Novos tempos, novas armadilhas

OPINIÃO26.10.202106:05

Há contactos que em campo são aceitáveis mas vistos na TV parecem faltosos

E STE fim de semana, os jogos de FC Porto, Benfica e Sporting - em Tondela, Vizela e Alvalade, respetivamente - tiveram vários lances que dariam muita discussão se tivessem tido impacto claro, direto e relevante nos resultados finais. Isso só não aconteceu porque os três venceram, venceram bem e para a história não ficou qualquer arbitragem com influência perversa no marcador.
Não estou a falar de situações técnicas claras e factuais, que só o olhar apaixonado (e tantas vezes irracional) de uns quantos consegue distorcer.
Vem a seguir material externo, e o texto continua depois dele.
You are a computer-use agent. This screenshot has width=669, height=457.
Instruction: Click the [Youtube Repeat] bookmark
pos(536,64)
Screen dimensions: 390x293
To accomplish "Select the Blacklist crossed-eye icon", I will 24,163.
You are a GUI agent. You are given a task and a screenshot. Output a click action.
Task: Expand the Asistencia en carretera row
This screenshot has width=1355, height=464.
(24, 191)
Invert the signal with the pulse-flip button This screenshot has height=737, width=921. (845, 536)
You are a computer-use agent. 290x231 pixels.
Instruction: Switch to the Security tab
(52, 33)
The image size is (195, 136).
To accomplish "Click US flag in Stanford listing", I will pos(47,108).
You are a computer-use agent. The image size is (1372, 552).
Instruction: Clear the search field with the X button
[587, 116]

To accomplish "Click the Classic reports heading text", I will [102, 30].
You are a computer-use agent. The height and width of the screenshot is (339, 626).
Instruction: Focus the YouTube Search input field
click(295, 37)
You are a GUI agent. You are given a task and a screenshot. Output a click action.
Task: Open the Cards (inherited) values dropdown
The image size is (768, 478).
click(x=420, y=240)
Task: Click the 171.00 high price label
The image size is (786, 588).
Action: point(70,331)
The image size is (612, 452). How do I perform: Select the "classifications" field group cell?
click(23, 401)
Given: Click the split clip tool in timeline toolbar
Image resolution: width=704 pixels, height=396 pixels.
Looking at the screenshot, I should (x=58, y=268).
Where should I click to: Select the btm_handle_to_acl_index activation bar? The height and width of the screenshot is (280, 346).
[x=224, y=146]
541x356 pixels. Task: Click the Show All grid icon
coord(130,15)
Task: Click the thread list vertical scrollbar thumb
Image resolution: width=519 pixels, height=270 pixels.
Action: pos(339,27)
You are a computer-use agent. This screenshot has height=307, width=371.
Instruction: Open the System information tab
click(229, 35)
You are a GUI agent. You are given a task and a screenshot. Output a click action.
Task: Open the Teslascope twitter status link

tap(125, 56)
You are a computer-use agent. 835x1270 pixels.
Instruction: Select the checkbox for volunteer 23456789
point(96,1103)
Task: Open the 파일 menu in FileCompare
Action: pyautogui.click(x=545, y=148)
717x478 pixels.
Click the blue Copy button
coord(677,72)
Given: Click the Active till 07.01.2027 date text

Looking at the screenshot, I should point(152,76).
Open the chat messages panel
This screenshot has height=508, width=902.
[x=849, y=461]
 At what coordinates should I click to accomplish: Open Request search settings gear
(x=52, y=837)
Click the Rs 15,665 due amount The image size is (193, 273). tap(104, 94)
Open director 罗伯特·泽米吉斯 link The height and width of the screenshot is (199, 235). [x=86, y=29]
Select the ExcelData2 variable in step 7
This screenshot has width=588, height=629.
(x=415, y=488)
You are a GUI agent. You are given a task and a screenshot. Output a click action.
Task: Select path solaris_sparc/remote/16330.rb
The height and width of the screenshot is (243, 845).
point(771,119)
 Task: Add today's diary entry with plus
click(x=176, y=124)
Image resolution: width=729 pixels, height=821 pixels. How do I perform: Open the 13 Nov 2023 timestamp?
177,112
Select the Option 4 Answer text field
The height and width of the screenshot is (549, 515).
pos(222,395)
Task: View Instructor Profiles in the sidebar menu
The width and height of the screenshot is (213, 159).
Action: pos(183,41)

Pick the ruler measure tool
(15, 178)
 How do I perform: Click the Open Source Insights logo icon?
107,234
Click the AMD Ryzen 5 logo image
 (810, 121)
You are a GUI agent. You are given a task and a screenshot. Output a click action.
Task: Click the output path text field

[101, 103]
Refiro-me  àqueles lances mais chatos, para os quais se olha uma, duas, três vezes e não se consegue garantir, com sinceridade, se a decisão do árbitro foi ou não a ideal.
Em Tondela, mão na área de Neto Borges, um toque inadvertido de Zaidu e um lance discutível de Pepe; em Vizela, um contacto de Méndez no pé de Veríssimo; em Alvalade, um ou outro amarelo forçado pelo jogador alegadamente carregado. Nada de grave, nada que não se repita todos os fins de semana.
O futebol é, de facto, fértil em momentos dúbios e de análise muito sensível, mas a verdade é que a evolução recente de algumas tecnologias (nomeadamente a da qualidade das transmissões televisivas) transporta-nos para outra realidade. Para uma realidade de maior visibilidade, de transparência absoluta, em que tudo é cristalino. Por vezes, demasiado cristalino.
Não me interpretem mal: o jogo deve ser analisado com qualidade e com as melhores ferramentas possíveis. A questão não é essa. O problema é que o excesso de minúcia e  o detalhe a mais às vezes enganam. Criam falsas percepções. Distorcem a realidade prática. E isso é perigoso porque muitas vezes é através delas que fazemos juízos de valor. Juízos que, na verdade, podem afetar a justiça do que se diz e faz.
Há lances - como os tais que vimos na jornada passada - que acontecem de uma forma e são transmitidos de outra. Um exemplo: há contactos entre jogadores que em campo são aceitáveis, mas que vistos através das imagens televisivas parecem claramente faltosos. Há nelas demasiada verdade laboratorial, mas não esqueçamos... o jogo é dinâmico e humano. Tem movimento, existe de verdade. Por vezes é muito difícil - até para quem, como eu, tem por missão analisar e comentar arbitragens - perceber quando é que a imagem excede a realidade e quando é que fica além dela... mas, acreditem, isso acontece. Não sempre, mas acontece. Quem nunca jogou, treinou ou arbitrou em alta competição, quem nunca esteve lá dentro, poderá não entender isso. Mas quem conhece o jogo por dentro sabe que a ilusão que muitas vezes se cria numa imagem pode ser perversa. Isso acontece sobretudo em lances de contacto, na intensidade das cargas, nos toques com o pé/perna, nos encostos, etc.
O meu conselho é que, perante situações dessas, não se apressem a julgar o julgador.
Se o incidente for subjetivo, se a jogada não for clara, se a imagem sugerir algo que não é 100 por cento factual, algo que possa gerar discussão, tenham o bom senso de aceitar e respeitem a posição de quem tem legitimidade para decidir. É uma questão de confiança, de tolerância e até de educação. Não é fácil, sobretudo quando o coração afeta a razão, mas perante realidade incerta, essa é a escolha certa. A culpa do ruído não é apenas dos jornalistas e de quem anda lá dentro. O adepto comum também tem papel fundamental a desempenhar nessa matéria. Comecem por aí, na capacidade de discernir aqueles momentos.